Library, archives, museums and galleries

Each campus has its own library, the largest of which is the W.A.C. Bennett Library based on the SFU Burnaby campus, which holds over 2.7 million print and microform volumes.
SFU also has a Museum of Archeology and Ethnology, which holds many exhibits created by students as part of the museum studies courses offered in the Department of Archaeology. Archaeological collections arising from excavations and other research by faculty, staff and students are housed in the museum. Several large wooden sculptures poles from the Royal British Columbia Museum in Victoria represent the major art traditions of the indigenous coastal peoples of British Columbia. The museum holds an extensive collection of Indonesian wayang kulit shadow puppets and ethnographic objects from around the world. The museum's image collection holds over 120,000 35 mm slides and digital images of archaeological and ethnographic interest.

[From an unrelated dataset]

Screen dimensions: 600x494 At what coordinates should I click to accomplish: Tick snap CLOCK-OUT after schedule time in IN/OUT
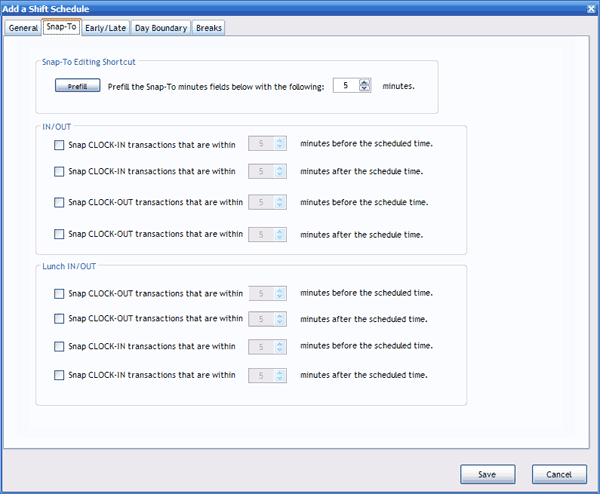pyautogui.click(x=60, y=235)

The SFU Library's Digital Collections provide internet access to digitized documents from a number of archival collections, such as Harrison Brown's Xi'an Incident collection, and the history of British Columbia and Western Canada in general, including documents from the Doukhobor migration from the Russian Empire to Saskatchewan and then to British Columbia assembled for donation to the university by John Keenlyside. Other highlights of the collection include The Vancouver Punk Collection, which includes more than 1200 posters as well as photographs, zines, and ephemera, the British Columbia Postcards Collection, and more than 9800 editorial cartoons from Canadian newspapers.
Simon Fraser University's art galleries include: SFU Gallery on the Burnaby campus, Audain Gallery at the Goldcorp Centre for the Arts in Vancouver, and Teck Gallery at Harbour Centre in Vancouver. SFU Galleries stewards the Simon Fraser University Art Collection, which includes, in its holdings of over 5,500 works, significant regional and national artworks spanning the last century.
The Bill Reid Centre for Northwest Coast Art Studies at SFU houses a collection of 50,000 objects, primarily digital images and digitized textual documents, which document the art, culture and history of different First Nations cultures of the Northwest Coast. The collection includes explorers' drawings, sketches, paintings and original photography.